# Start of Source excerpt

Critics are quick to point out that 18 is not an Age of Majority, but one age amongst many that together mark the gradual path to adulthood. This argument notes that young adults cannot drink until 21, rent cars until 25, run for the U.S. Senate until they are 30, and run for President until 35. This is evidence of a graduated adulthood. But this argument is simply not sound. First and foremost, rental car companies are not legally kept from renting cars to those under 25, it is a decision made by insurance companies. In fact, some rental companies do rent to those under 25, and higher rates compensate for the potential liability. In short, 25 is not an age of increased adultness.

Neither is 30. Article II Section 3 of the US Constitution mandates that: “No person shall be a Senator who shall not have attained to the age of thirty years.” But strangely enough this clause has not preemptively kept individuals from running for Senate. Indeed, the man who John F. Kennedy called one of the 5 best senators in the history of the Republic, Henry Clay, was first elected to the Senate at age 28. While no one has yet to challenge the legitimacy of the Presidential Age Requirement, it is clear that the Constitutional age requirements are something quite different than graduated adulthood markers. As the lone mentions of age in all of the Constitution and Bill of Rights, the are requirements are more appropriately seen as exceptions to full adulthood, rather than benchmarks of adulthood.

So as it stands now when you turn 18 you are legal to engage in all things other adults do except drink alcohol and run for President. It’s bizarre but accurate. Somewhere along the line, our society failed to remember that individuals, by becoming an adult, become responsible for their actions. Whether you are 18, 19, 20, 38, 39, or 40, you are an adult, and when you drink and drive, just as when you smoke in public areas or ignore traffic laws, you are responsible . By maintaining a drinking age different than 18, our society sends a signal that drinking and driving (the original target of the 21 MLDA) is worse in consequence for young adults than it is for older adults. This opens up a Pandora’s box when it comes to expanding the logic against real and perceived public health threats. Targeting groups by age beyond some measure of adulthood validates the fears raised in the Federalist Papers that a democratic system of government offers too little protection for the rights of minority factions against the will of the masses. Above and beyond its deleterious consequences, the 21 year-old drinking age threatens the integrity of egalitarianism in an otherwise representative democracy. 18 year-old drinking age is an act of justice.

The First Wave

Monday, April 9th, 2007

The argument for an 18 year-old drinking age is beginning to spread. Choose Responsibility was featured in the student newspaper Indiana University. Promisingly, the chief of campus police Jerry Minger was quoted as saying “I am not a big advocate of anything that would create more drinking, but I applaud the fact that (the proposal) has (alcohol) education built in.”

While we would question whether this would actually create any more binge drinking than is actually occurring, we believe that the when looking at the full proposal, the benefits outweigh the possible detriments.

While the Indiana Article is in hard copy, look forward to two more articles in the Vermont Cynic and the Daily Free Press of Boston University later this week.

If you see other recent news articles let us know!

# End of Source excerpt
# Start of Data lines

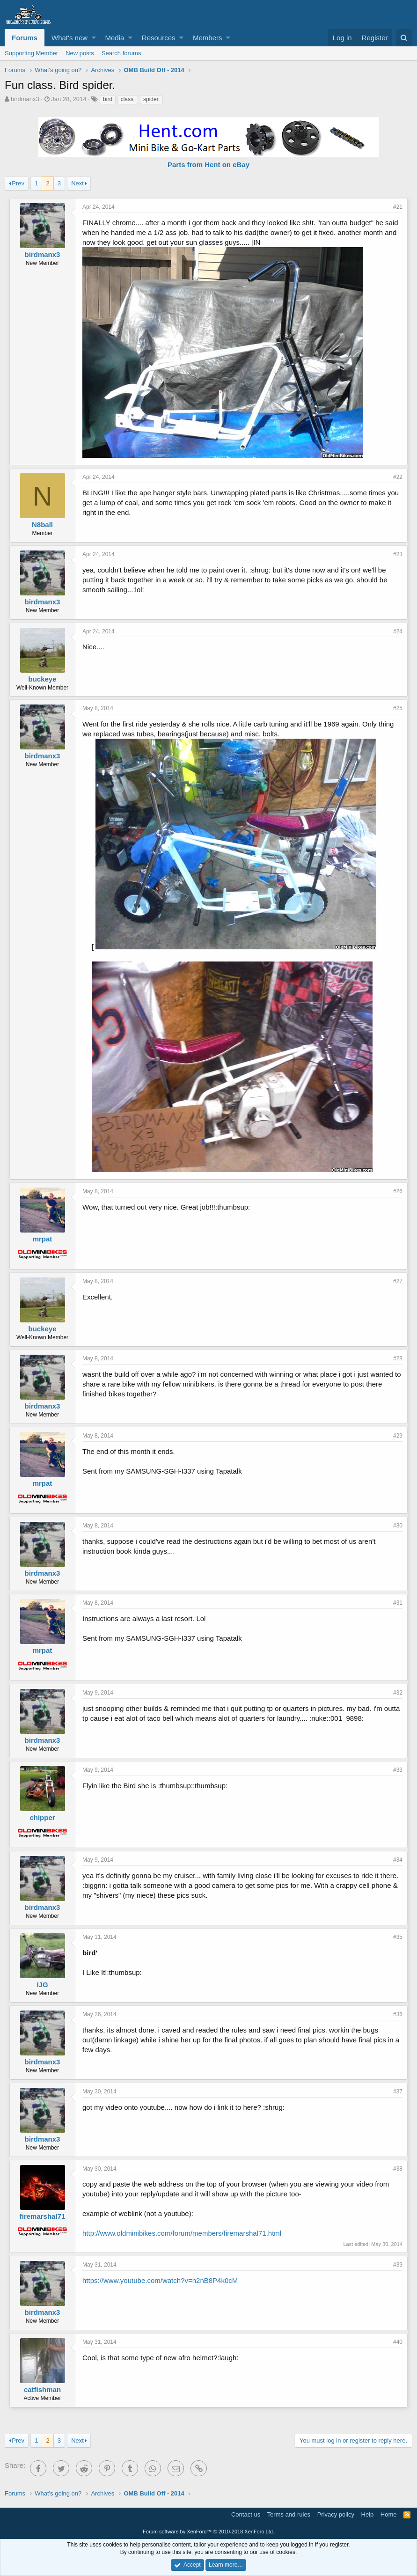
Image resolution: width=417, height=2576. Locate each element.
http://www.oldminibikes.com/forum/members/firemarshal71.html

# End of Data lines

* Exercise details:
Transcribe everything in the drinking-age text from "Monday, April 9th, 2007" down to "later this week.".

* Task answer:
Monday, April 9th, 2007

The argument for an 18 year-old drinking age is beginning to spread. Choose Responsibility was featured in the student newspaper Indiana University. Promisingly, the chief of campus police Jerry Minger was quoted as saying “I am not a big advocate of anything that would create more drinking, but I applaud the fact that (the proposal) has (alcohol) education built in.”

While we would question whether this would actually create any more binge drinking than is actually occurring, we believe that the when looking at the full proposal, the benefits outweigh the possible detriments.

While the Indiana Article is in hard copy, look forward to two more articles in the Vermont Cynic and the Daily Free Press of Boston University later this week.